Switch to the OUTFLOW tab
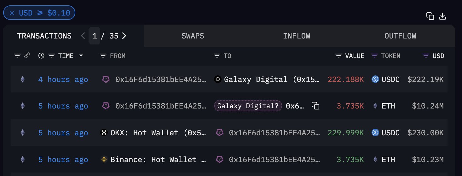The image size is (462, 176). [x=400, y=36]
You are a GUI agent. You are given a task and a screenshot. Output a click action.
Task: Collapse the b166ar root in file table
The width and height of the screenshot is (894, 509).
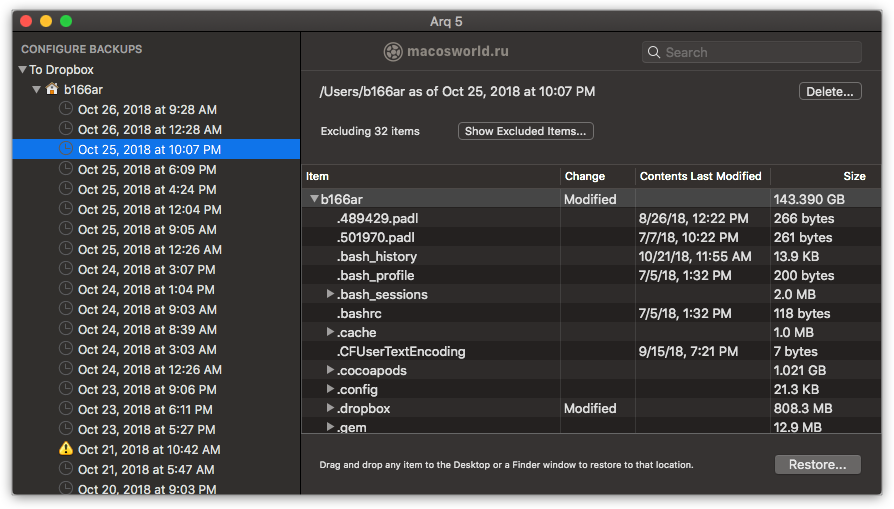(314, 199)
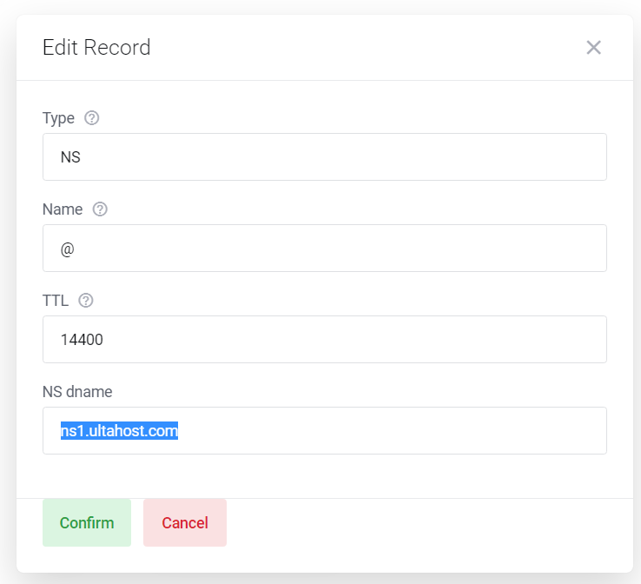
Task: Click into the Name input field
Action: click(324, 249)

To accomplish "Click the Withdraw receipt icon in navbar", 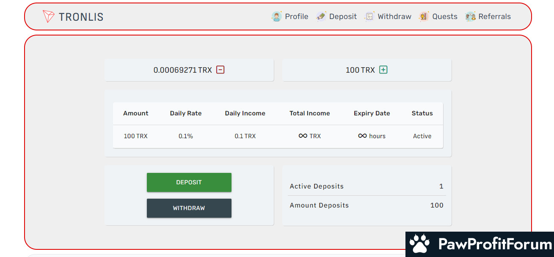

____

• **TASK DIRECTIONS**:
Render the records above as a Markdown table with the columns Row and Line, giving each non-blank line its own numbered row and skipping blank lines. Leave out the pictures.

• **WORKED ANSWER**:
| Row | Line |
|---|---|
| 1 | Switch to the OUTFLOW tab |
| 2 | The image size is (462, 176). [x=400, y=36] |
| 3 | You are a GUI agent. You are given a task and a screenshot. Output a click action. |
| 4 | Task: Collapse the b166ar root in file table |
| 5 | The width and height of the screenshot is (894, 509). |
| 6 | (314, 199) |
| 7 | Task: Click into the Name input field |
| 8 | Action: click(324, 249) |
| 9 | To accomplish "Click the Withdraw receipt icon in navbar",  |